Blacklists and Mitigation strategies for Microsoft Exchange Installation
Background about the network:
SBS 2008 with Exchange 2007 fully patched with SP's and RU's.
Some Heuristic and Keyword scanning Anti-spam agents,
Exchange's native anti-spam.
Inbound Filtering configured. Outbound filtering was absent.
Some Firewall which allows port-forwarding, LB etc.
(some vendor and IP/domain details are redacted in this post) for reference:
18.104.22.168 > Firewall
22.214.171.124 > Exchange 2007 Inbound
My Customer Domain:
This installation was running Exchange 2007, but these strategies can be used for Exchange 2010 or Exchange 2003 also. I will try to provide necessary Ex2003 links when possible.
It started with a phone-call from VP which went something like :
"Sunny, my customers are complaining that they are not getting my emails."
What is the first thing you think of ? Ok, so one of my IP's showed-up in a blacklist.
1) Run MxToolbox Blacklist check.
2) Check Sender Reputation from Ironport.
3) Check for Open Relay > (Not an open relay).
So I did that.
- Ran a blacklist check for mail.domain.com on
- It lists the MX records. Click Blacklist check. Not found in any blacklists.
- Went to
- Checked against the IP 126.96.36.199 - no nothing.
So I started looking at some of the bounce messages and the situation became a bit more clearer.
The mail-reject messages were coming for 188.8.131.52 > which is funny, because it's the firewall IP, not the exchange IP.
I ran a blacklist report on MxToolbox - the IP shows up in 1 blacklist - UCE Protect Level 1
Your IP will show-up on UCE Protect Level-1 for soft-spamming (a few mails were sent to one of the spam-traps from this IP).
Your IP will get auto removed from UCE Protect Level-1 after 7 days if no other spam shows-up, or you have a paid express delisting service.
Most RBL's / DNSBL's provide a delisting service, where you can enter your business name / IP and contact info. and some mechanism is provided to delist though that. UCE Protect didnt have that (Neither does the SORBS network). It's really hard to delist your IP in this situation unless you pay someone.

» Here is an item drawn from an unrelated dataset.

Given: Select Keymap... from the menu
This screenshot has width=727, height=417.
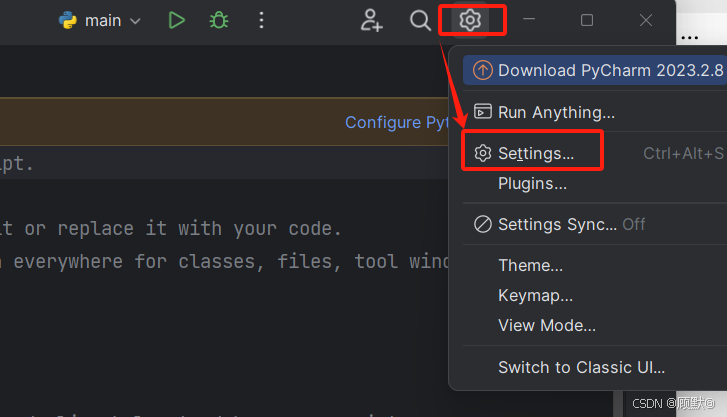Looking at the screenshot, I should (535, 296).
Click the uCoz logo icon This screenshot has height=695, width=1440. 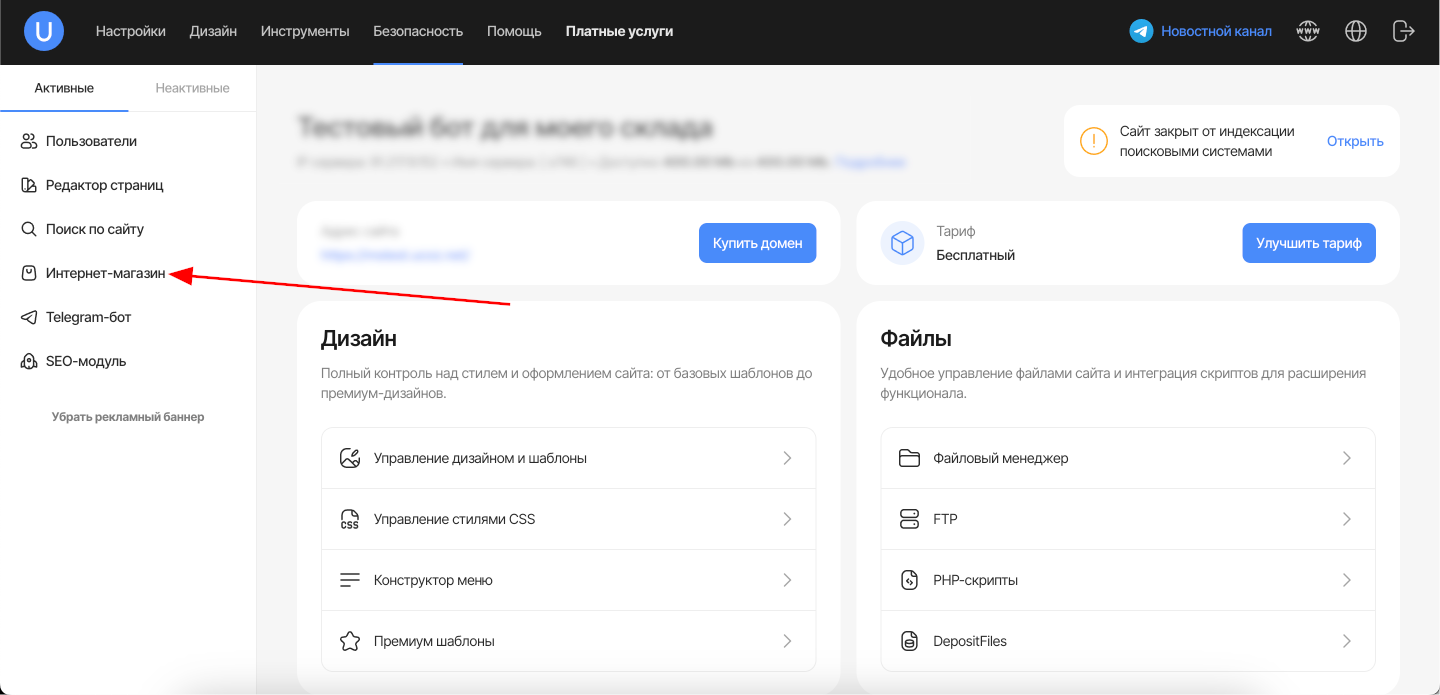click(44, 31)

I checked the delisting service provided by MxToolbox and talked to a rep. Essentially, they were providing a smarthost to get around the problem. (The anti-spam agents on the other end wont see your IP, but a clean IP in Mxtoolbox smarthost block and allow you to send emails)
I called the ISP to check if any other IP in my public IP subnet has been flagged as a hard-spammer. After 45 mins on phone trying to explain the issue, I tried to investigate this myself. 2 other IP's show-up in the same subnet as hard-spammers, but the whole subnet is not flagged as spammer by UCE Protect.

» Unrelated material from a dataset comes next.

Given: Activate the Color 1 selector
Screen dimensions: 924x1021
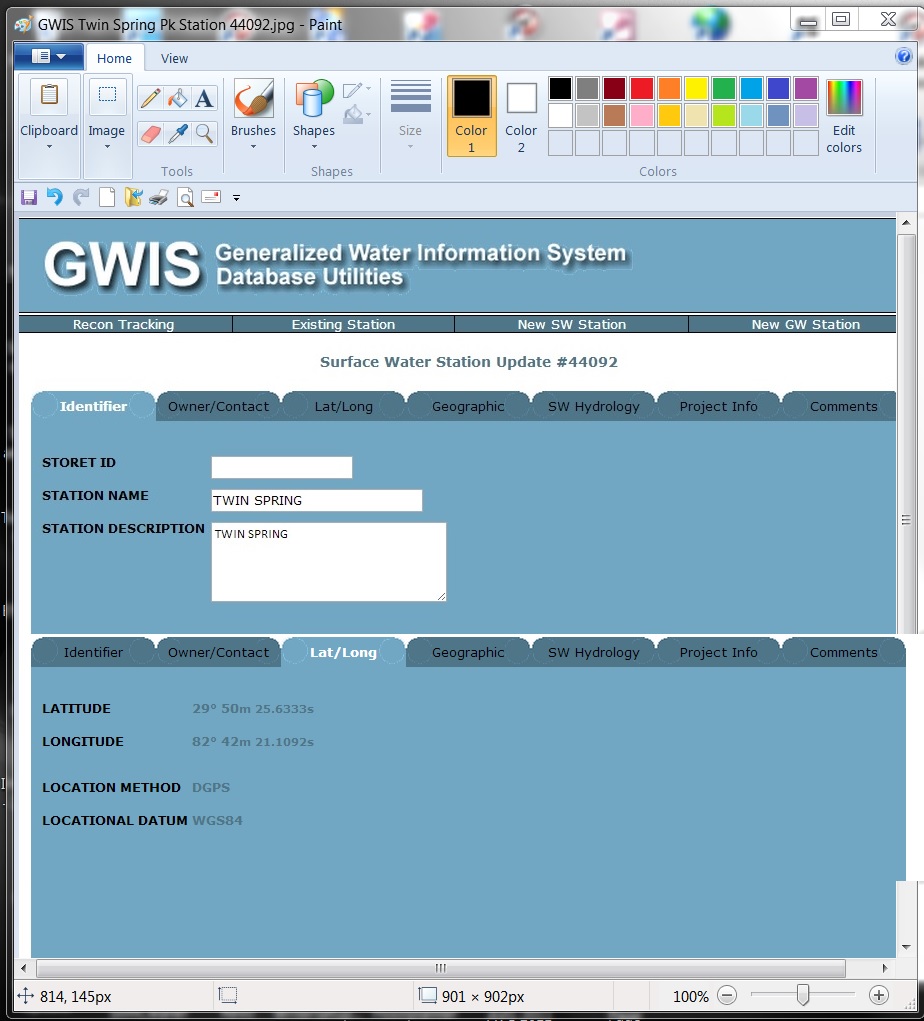Looking at the screenshot, I should click(471, 116).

I investigated a bit further and here is a summary:
a) This network is managed by our team + their parent companies team from overseas. Some system-admins have added about 10+ DNS servers in forwarders list. I am going to get back to DNS in a minute and explain why a properly configured DNS server is so important.
b) The spam blocks / RBL's were not the only problem.
Exchange queue shows 6 different domains as retrying. Funny story is, all 6 different domains are trying to failover to the same host...
I was having a hard time understanding why different domains (and by that logic, different companies), failover to the same domain.
(Turns out this ABC company does business in multiple states in US under multiple brands, and multiple domain names. They were in the middle of an Email Upgrade and all their domains were failing to a single ironport box somewhere in Kansas.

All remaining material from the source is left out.